As of v2.0.0, all form fields prioritize user experience over technical accuracy in labels:

  • Main label (Carbon Fields Field::make() second parameter): User-friendly question, not DCAT-AP term

    • ✅ Good: "Wer gibt diese Daten heraus?"
    • ❌ Bad: "Herausgebende Organisation (dct:publisher)"
  • Help text (set_help_text()): Preserves all technical context in a structured format:

    • Original technical label (uppercase, DCAT-AP term in parentheses)
    • Blank line
    • Concrete, realistic example(s)
    • Format: "LABEL (dcat:term)\n\nExample: instance, example, item"
  • Validation labels (ODW_Fields::get_required_fields()): Use the same user-friendly question as the field label

    • Error messages show: "Worum geht es in diesem Datensatz?" not "Beschreibung (dct:description)"
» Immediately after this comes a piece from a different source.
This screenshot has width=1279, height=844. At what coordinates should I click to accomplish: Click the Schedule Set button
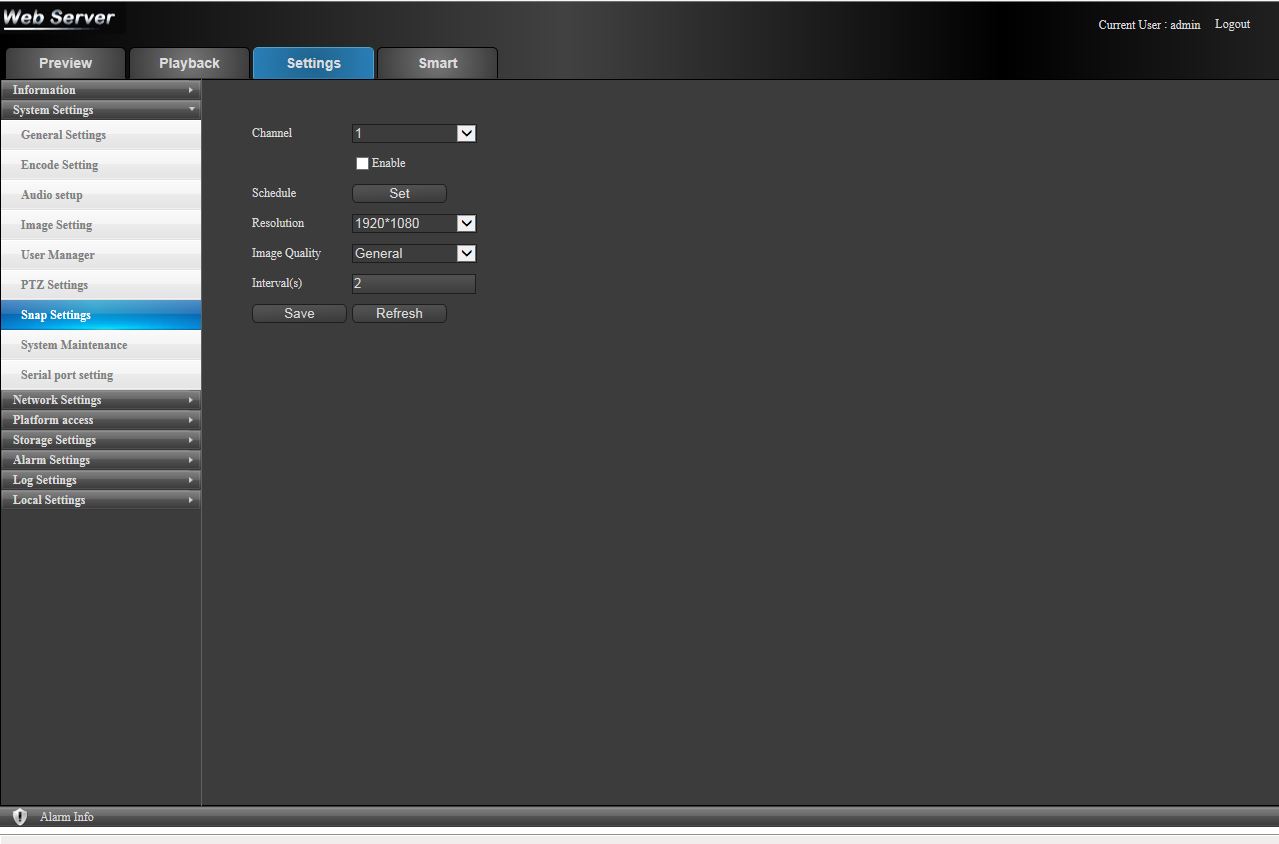(399, 193)
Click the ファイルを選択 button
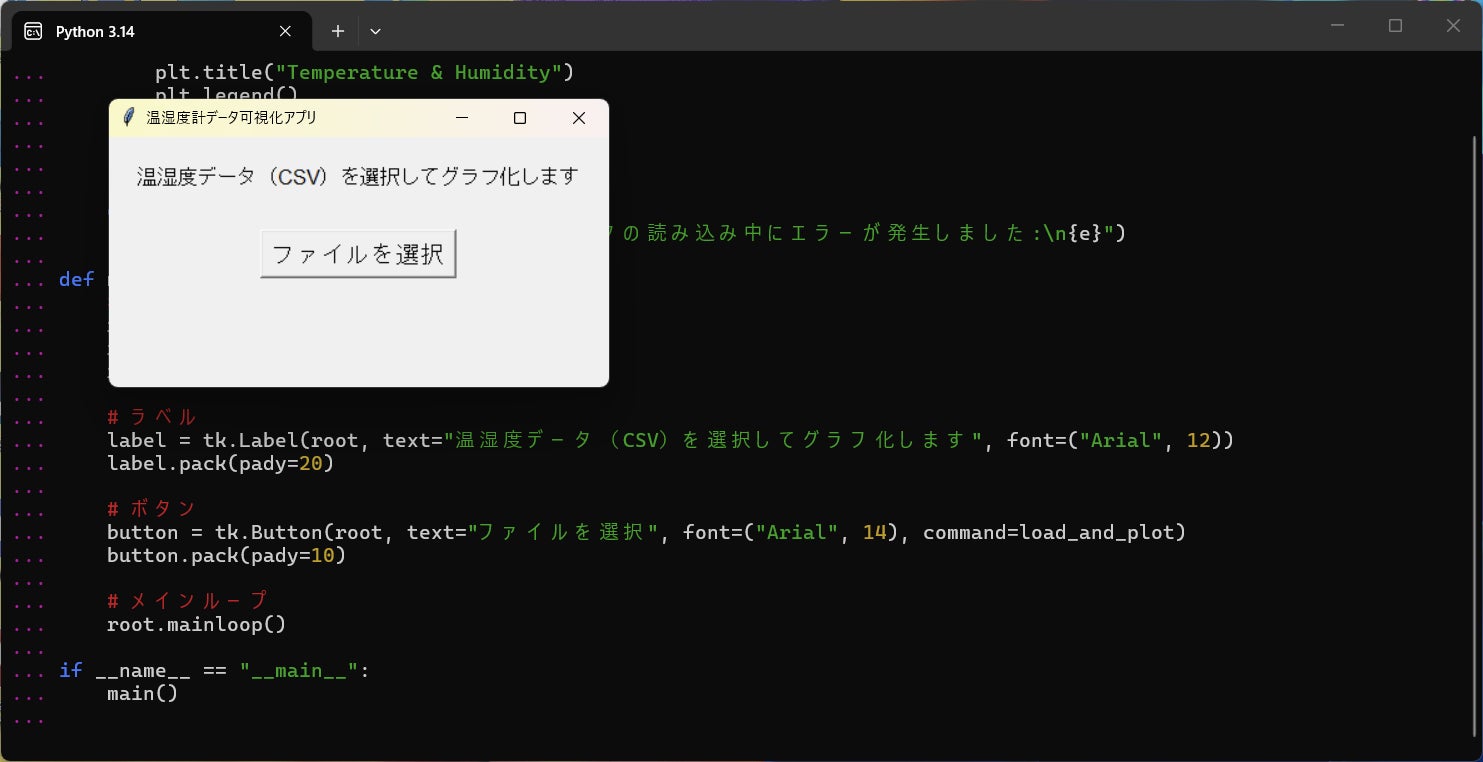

Rationale: Most admins don't know DCAT-AP. The form should be self-documenting with examples. Technical details remain visible for reference but don't obstruct the primary user flow.


Important Context

Version & Feature Matrix

The plugin tracks features by version in CHANGELOG.md. Key versions:

  • v1.0 — MVP (CPT, Carbon Fields form, REST /catalog + /datasets/<id>)
  • v1.3 — Quality indicators (ampellogik, scoring)
  • v1.4 — Shortcode download card
  • v1.5 — Demo dataset on activation
  • v1.6 — Settings page
  • v1.7 — Extended DCAT-AP Tab 4 (landingPage, accrualPeriodicity, spatial, temporal, contactPoint)
  • v1.8 — Native wp.media upload widget in sidebar
  • v1.9 — Delta-Harvesting endpoint (/delta?since=<ISO8601> for incremental harvesting), comprehensive CLAUDE.md
  • v2.0.0Phase 1+2 UX improvements: All 19 form field labels rewritten with user-friendly questions + practical examples; WP-CLI commands for batch operations
  • v2.1.0 — Per-distribution license, CESSDA topic classification, 4-level quality scoring, external config files (config/licenses.txt, config/dct-format-list.php, config/dcat-ap-fields.php), composite file size widget, shortcode overhaul (keywords + metadata download), plugin rebrand to nozilla
  • v2.1.1 — Bugfix: remove invalid class attribute from CF5 input (use [data-odw-backing] CSS selector)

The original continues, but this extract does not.